▶ **BRIEF**:
Rewrite all the data below with "coordinate pair" swapped for "point" and everything else unchanged. Omit the pictures.

▶ **EXTRACTED MATERIAL**:
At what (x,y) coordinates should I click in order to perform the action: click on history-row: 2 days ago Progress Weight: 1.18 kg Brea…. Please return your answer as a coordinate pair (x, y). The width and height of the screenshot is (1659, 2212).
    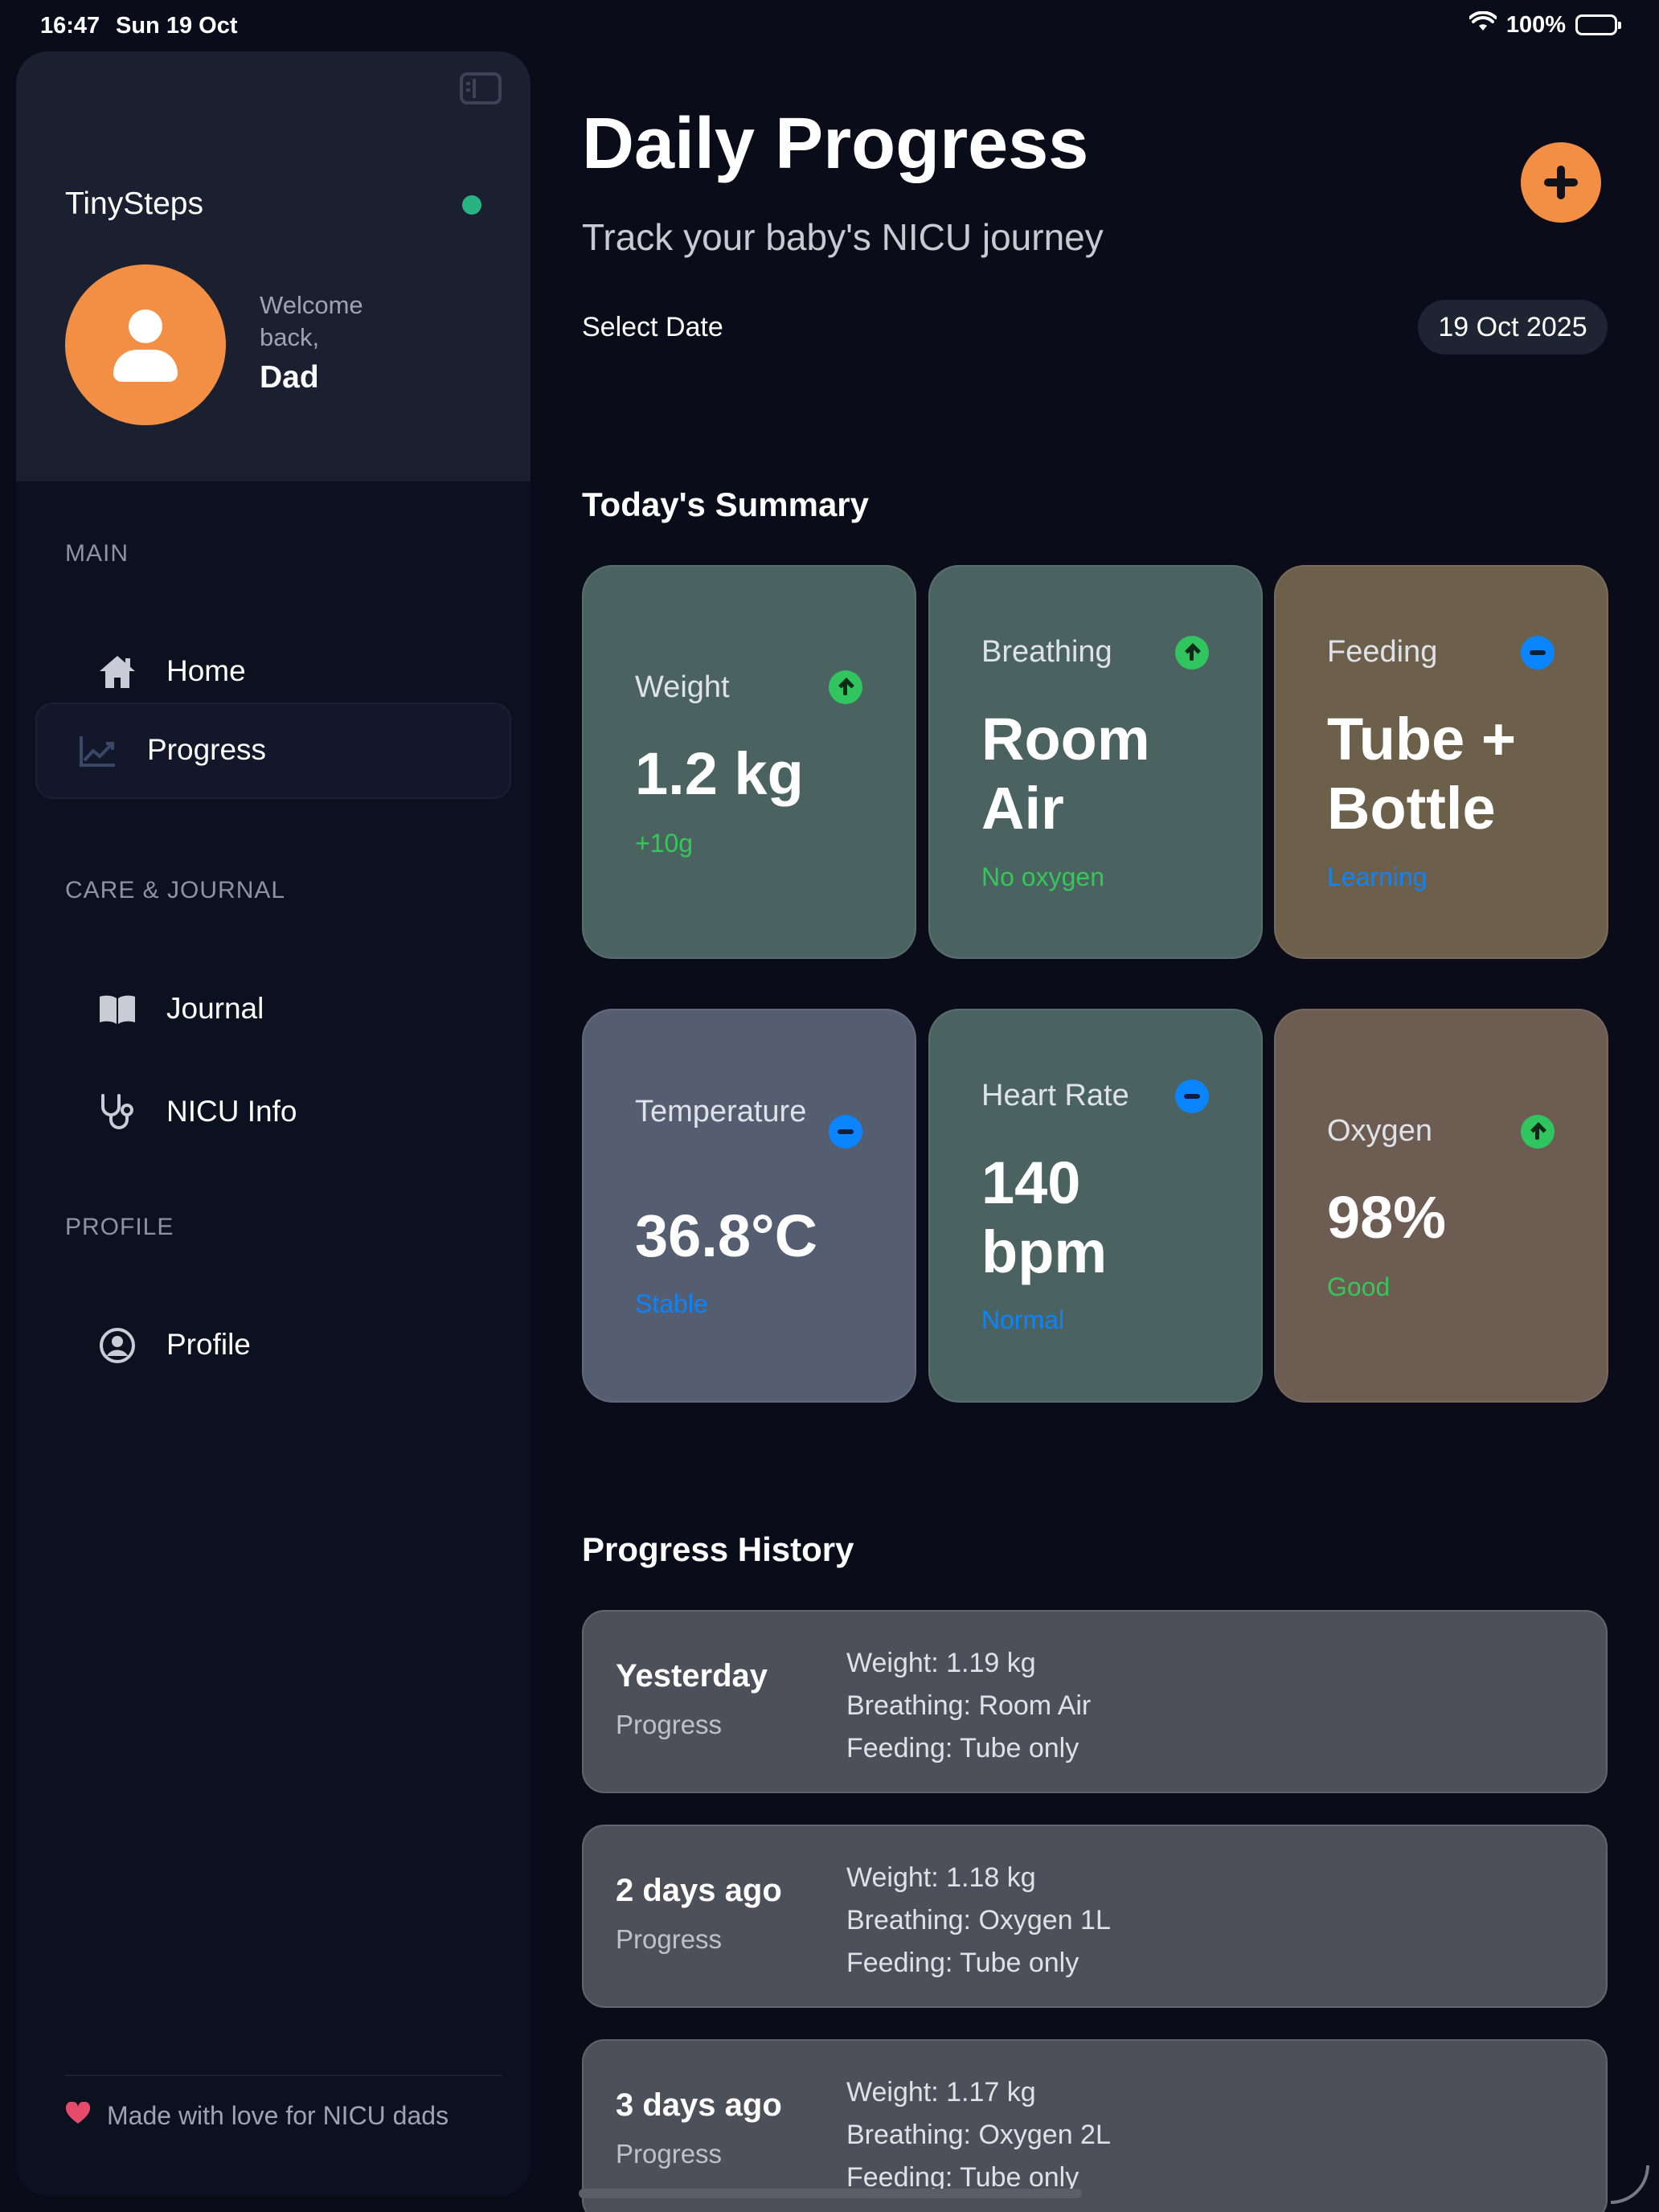
    Looking at the image, I should click on (1095, 1917).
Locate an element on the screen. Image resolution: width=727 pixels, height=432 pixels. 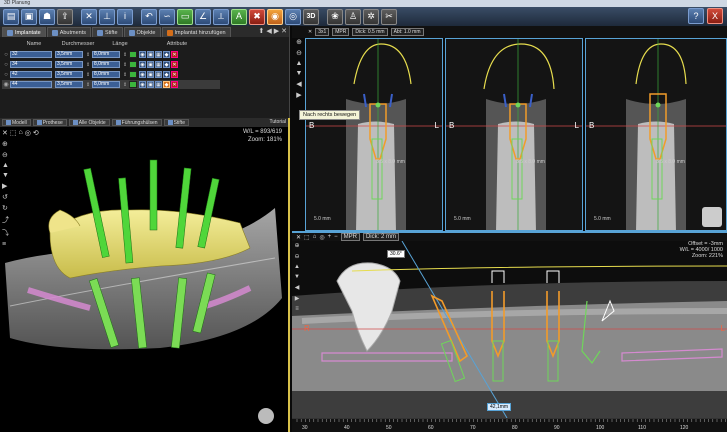
zoom-out-icon: ⊖ is located at coordinates (299, 53).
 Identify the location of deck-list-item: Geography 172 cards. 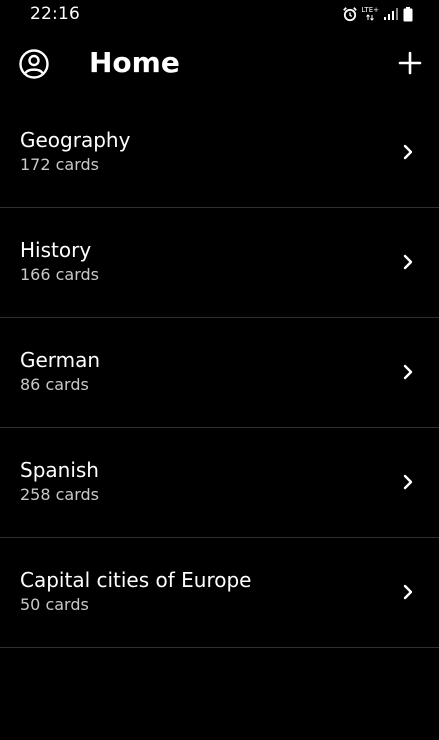
(220, 153).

▶ **TASK ANSWER**:
At what (x,y) coordinates should I click in order to perform the action: click on history-row: 2 days ago Progress Weight: 1.18 kg Brea…. Please return your answer as a point (x, y). The width and height of the screenshot is (1659, 2212).
    Looking at the image, I should click on (1095, 1917).
Locate an element on the screen. Image resolution: width=727 pixels, height=432 pixels. 
zoom-out-icon: ⊖ is located at coordinates (299, 53).
 Identify the location of deck-list-item: Geography 172 cards. 
(220, 153).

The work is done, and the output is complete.